Peter Sjølander, chief executive of Helly Hansen, said that the company was about to end another buoyant year, whose results might attract takeover bids as early as next year.
However, the Norwegian company insisted that it was not starting an auction and that it would gladly continue to build up its track record before any sale in the coming years.
The response came after a manager at Altor, the private equity fund that bought Helly Hansen in 2006, told the Norwegian newspaper Dagens Næringsliv (DN) last week that he would be seeking at least 2 billion Norwegian kroner (€259.0m-$337.8m) for the company, based on its current performance.
Altor reportedly bought Helly Hansen at a price of about NOK 800 million (€103.6m-$135.1m), but DN said that the acquisition price was already reimbursed by the sale of HH Pro, Helly Hansen's unit for survival and personal protection suits: It was spun off earlier this year and sold to Montagu, a private equity firm, at a reported price of NOK 800 million – roughly the same as the buying price for all of Helly Hansen five years earlier.
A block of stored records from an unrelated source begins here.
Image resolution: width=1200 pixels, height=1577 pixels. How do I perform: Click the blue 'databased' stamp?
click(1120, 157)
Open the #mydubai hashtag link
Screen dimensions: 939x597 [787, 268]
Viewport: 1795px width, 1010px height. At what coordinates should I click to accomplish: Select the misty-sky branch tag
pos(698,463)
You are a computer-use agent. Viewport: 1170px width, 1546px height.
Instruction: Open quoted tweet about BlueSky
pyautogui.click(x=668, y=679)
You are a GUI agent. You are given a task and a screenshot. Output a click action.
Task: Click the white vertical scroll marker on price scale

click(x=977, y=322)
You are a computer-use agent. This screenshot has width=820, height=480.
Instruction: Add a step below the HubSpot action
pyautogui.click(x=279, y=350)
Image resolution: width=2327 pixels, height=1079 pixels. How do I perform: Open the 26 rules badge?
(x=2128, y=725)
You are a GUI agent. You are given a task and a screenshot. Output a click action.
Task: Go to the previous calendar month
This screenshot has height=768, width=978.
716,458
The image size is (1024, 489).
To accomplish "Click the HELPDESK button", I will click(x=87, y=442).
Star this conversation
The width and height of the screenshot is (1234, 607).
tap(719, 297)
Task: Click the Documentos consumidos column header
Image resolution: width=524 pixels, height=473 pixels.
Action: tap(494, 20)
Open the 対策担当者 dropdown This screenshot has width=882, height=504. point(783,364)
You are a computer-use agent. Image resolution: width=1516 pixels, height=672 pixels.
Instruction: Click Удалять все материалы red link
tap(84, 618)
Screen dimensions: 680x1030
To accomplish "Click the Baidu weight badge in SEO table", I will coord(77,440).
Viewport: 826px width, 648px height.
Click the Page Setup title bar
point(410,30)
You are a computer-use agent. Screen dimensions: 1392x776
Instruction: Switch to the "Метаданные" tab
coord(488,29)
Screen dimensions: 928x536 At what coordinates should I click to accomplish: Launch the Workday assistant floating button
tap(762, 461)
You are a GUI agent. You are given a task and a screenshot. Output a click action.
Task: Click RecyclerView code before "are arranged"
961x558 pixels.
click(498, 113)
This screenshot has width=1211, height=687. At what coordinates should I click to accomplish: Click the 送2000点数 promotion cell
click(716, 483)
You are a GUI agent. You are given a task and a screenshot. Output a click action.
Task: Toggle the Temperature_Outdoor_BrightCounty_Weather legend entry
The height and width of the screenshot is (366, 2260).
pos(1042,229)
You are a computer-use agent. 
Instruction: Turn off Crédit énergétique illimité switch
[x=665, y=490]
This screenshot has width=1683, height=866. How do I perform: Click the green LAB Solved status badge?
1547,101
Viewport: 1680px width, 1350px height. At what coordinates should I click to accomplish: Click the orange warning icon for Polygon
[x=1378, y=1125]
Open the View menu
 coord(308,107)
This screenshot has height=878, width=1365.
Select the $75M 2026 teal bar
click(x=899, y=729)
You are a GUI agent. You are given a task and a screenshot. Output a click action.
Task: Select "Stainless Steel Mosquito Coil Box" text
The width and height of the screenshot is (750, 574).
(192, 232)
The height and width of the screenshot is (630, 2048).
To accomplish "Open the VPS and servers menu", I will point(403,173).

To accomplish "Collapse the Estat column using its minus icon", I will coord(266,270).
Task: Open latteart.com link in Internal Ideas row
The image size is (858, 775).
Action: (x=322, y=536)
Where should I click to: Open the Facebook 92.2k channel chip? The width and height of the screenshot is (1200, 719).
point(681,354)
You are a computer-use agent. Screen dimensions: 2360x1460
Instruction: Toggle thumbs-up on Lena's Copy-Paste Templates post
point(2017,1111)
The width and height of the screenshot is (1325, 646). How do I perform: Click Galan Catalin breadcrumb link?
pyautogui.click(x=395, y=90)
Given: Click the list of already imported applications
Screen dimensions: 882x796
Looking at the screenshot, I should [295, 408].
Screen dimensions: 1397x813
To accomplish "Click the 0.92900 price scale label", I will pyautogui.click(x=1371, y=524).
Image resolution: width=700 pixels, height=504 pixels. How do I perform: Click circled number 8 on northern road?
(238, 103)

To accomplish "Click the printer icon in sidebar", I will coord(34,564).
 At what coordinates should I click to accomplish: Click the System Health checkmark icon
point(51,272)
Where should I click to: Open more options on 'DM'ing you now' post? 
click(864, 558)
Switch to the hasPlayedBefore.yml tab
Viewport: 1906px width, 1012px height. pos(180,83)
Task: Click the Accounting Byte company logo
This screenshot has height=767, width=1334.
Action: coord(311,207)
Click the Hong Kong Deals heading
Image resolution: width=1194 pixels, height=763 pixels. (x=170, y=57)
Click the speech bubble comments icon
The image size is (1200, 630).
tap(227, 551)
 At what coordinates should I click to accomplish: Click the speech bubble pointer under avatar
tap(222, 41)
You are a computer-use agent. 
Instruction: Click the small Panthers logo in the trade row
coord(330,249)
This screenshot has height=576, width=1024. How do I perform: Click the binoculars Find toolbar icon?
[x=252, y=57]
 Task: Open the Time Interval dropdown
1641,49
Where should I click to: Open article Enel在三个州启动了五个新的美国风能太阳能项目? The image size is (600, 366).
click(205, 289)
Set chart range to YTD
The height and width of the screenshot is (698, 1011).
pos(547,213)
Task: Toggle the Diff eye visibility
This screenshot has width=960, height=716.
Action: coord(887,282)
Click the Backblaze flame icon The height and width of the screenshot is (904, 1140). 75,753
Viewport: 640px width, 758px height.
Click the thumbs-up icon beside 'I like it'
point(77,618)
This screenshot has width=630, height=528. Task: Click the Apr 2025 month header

HH Pro reaped sales of NOK 250 million (€32.4m-$42.2m) in 2010, out of a turnover of NOK 1,656 billion (€214.4m-$279.7m) for the entire group.
The company said it was on track to reach a pro forma sales increase in the range of 20 percent in constant currencies this year. Its orders for the spring have jumped by more than 15 percent and orders for the second half of 2012 are buoyant so far, in spite of the warm weather and economic turmoil in Europe. Apart from its growing sales, Helly Hansen has returned to healthy profits under its new ownership and management. It expects to reap Ebitda of about NOK 150 million (€19.4m-$25.3m) for 2011 and, based on the current situation, is confident of reaching Ebitda of more than NOK 200 million (€25.9m-$33.8m) next year. A more detailed report will follow a few weeks from now.